La priorité : sensibiliser les entreprises privées et le jeune public
Ensemble, le gouvernement, les médias et les organisations de la société civile auront deux axes principaux dans leur feuille de route, estime l’animateur de la table ronde : embarquer avec eux les entreprises privées et mieux intégrer la lutte contre la désinformation dans l’éducation.
« Encore aujourd’hui, sur de nombreux sites propageant des fake news, on trouve des annonceurs qui ont pignon sur rue, regrette David Lacombled. Ces derniers n’ont certes pas décidé sciemment d’aller annoncer sur ces sites mais ils y sont entraînés via des apporteurs de publicités – appelés brokers et, en tout état de cause, financent des sites. » D’après lui, l’un des rôles de VIGINUM sera notamment de sensibiliser les entreprises françaises à cet état de fait et à les convaincre d’arrêter de financer ces mécanismes de désinformation.
« Il faut aussi œuvrer sur la partie éducative pour que les citoyens prennent conscience de la responsabilité qui est la leur, ne serait-ce que dans le partage d’informations et qu’ils soient mesurés dans leurs commentaires et dans la manière dont ils les transfèrent », détaille le fondateur de La villa numeris.
Besoin d’une « doctrine d’État anti-fake news »

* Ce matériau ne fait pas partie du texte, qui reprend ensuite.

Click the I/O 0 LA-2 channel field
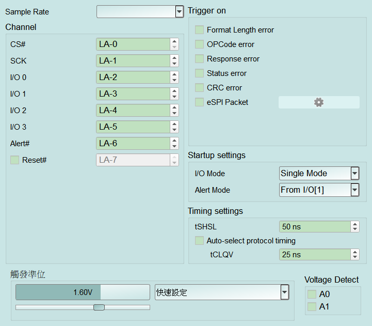The width and height of the screenshot is (372, 326). 133,77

Mais ce qui manque le plus pour atteindre ces objectifs, c’est avant tout « une doctrine d’État anti-fake news », assure David Lacombled. « Qui dit doctrine, dit moyens pour agir, poursuit-il. La création de VIGINUM va dans ce sens car il y a désormais une coordination de tous les services de l’État pour mieux lutter mais ce n’est pas parce que vous assemblez leurs moyens que ça en fait un mécanisme efficace. A l’avenir, il faudra donc allouer des moyens plus importants pour permettre d’avoir une surveillance accrue, des juristes qui analysent et conseillent pour savoir quand il y a matière à porter plainte et pour former et partager de bonnes pratiques avec des entreprises qui n’ont pas nécessairement les moyens d’avoir ce genre de compétences en interne. »

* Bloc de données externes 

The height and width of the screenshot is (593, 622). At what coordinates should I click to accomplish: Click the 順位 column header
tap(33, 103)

A l’image de « la doctrine pour la défense des libertés humaines que les États du bloc occidental ont lancée après la Seconde guerre mondiale », le gouvernement français devra rapidement s’entourer de partenaires, comme le Royaume-Uni, « qui s’est doté de moyens encore plus conséquents que la France », l’OTAN, « qui est train de s’armer contre la désinformation », et l’Union européenne, « qui a réuni des acteurs pour édifier un code de lutte contre la désinformation, via le Directorat général des réseaux de communications, des contenus et des technologies (DG-CNCT) », argue le fondateur de La villa numeris. « L’enjeu est aujourd’hui d’apporter une réponse adaptée et elle ne peut être que la plus globale possible », conclut-il.